Esta situación se hace especialmente patente en el ámbito de lo libertario, para aquellas personas que decimos amar la anarquía. Porque, que un cristiano o un marxista-leninista necesiten sus dogmas de fe es hasta cierto punto lógico y comprensible pero que le resulte imprescindible esa fe a alguien que dice pensar desde la acracia ya es más cuestionable. Si el pensamiento anárquico debiera tener algún dogma sería precisamente la ausencia de ellos. El continuo cuestionamiento de los propios supuestos, el carácter histórico y por tanto temporal de sus análisis. La necesidad de contextualizar en cada momento y lugar una determinada visión del asunto a tratar dentro de unas coordenadas libertarias siempre cuestionables y revisables, y eso sí, sin caer en la absoluta indefinición del “todo vale”.

No puede existir una anarquía ortodoxa porque entonces, será ortodoxa pero no anarquía. Si la anarquía siempre ha concitado tantas simpatías en ámbitos tan diversos es porque se ha movido dentro de la más amplia heterodoxia, uniendo en un territorio común y plural, anarcosindicalismos, feminismos, radios libres, ateneos, movimientos LGTBQ, okupas, ecologistas, antimilitaristas, punkis del “no future”… y todo tipo de variopintos espacios sociales de contestación al inicuo sistema vigente.
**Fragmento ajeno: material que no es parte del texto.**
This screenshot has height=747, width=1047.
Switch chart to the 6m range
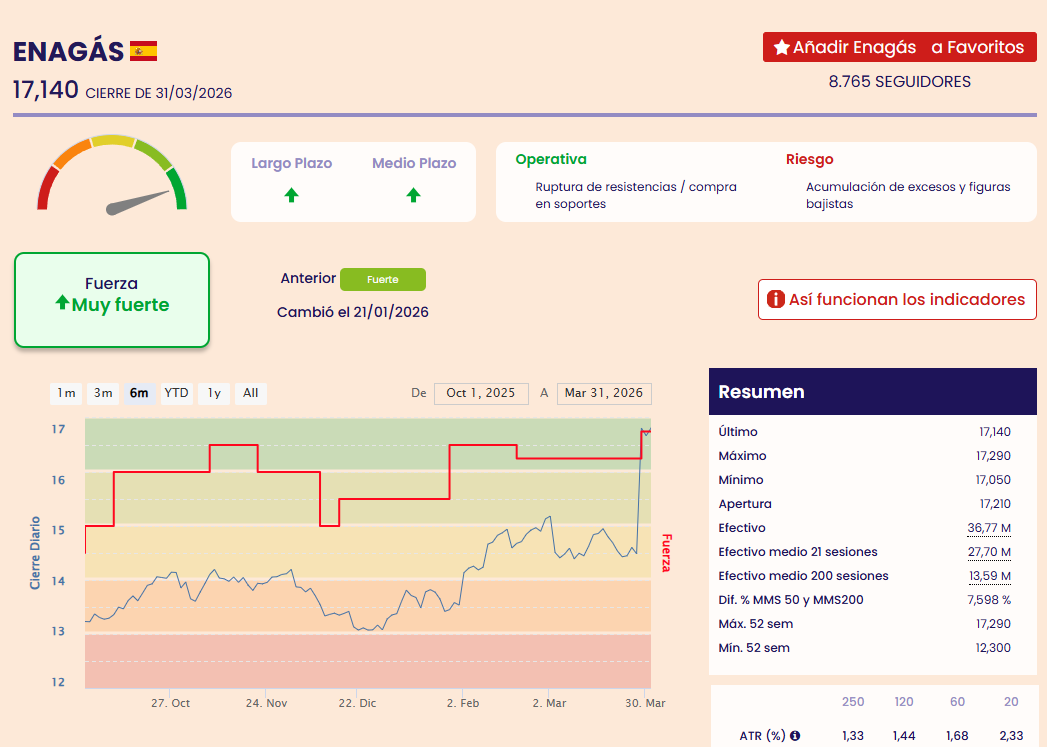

El pensar desde la libertad, sin gurús ni catecismos a seguir, sin líderes ni doctrinas incuestionables, es difícil y arriesgado; exige valor y determinación, el valor y la determinación de plantarnos de cara a nuestra propia muerte, instalados en lo efímero, sin por ello renunciar a luchar por lo que consideramos justo, para intentar dejar un mundo algo mejor a los que vendrán después.

Pero eso sí, ya digo, desde la heterodoxia de lo permanentemente cuestionable.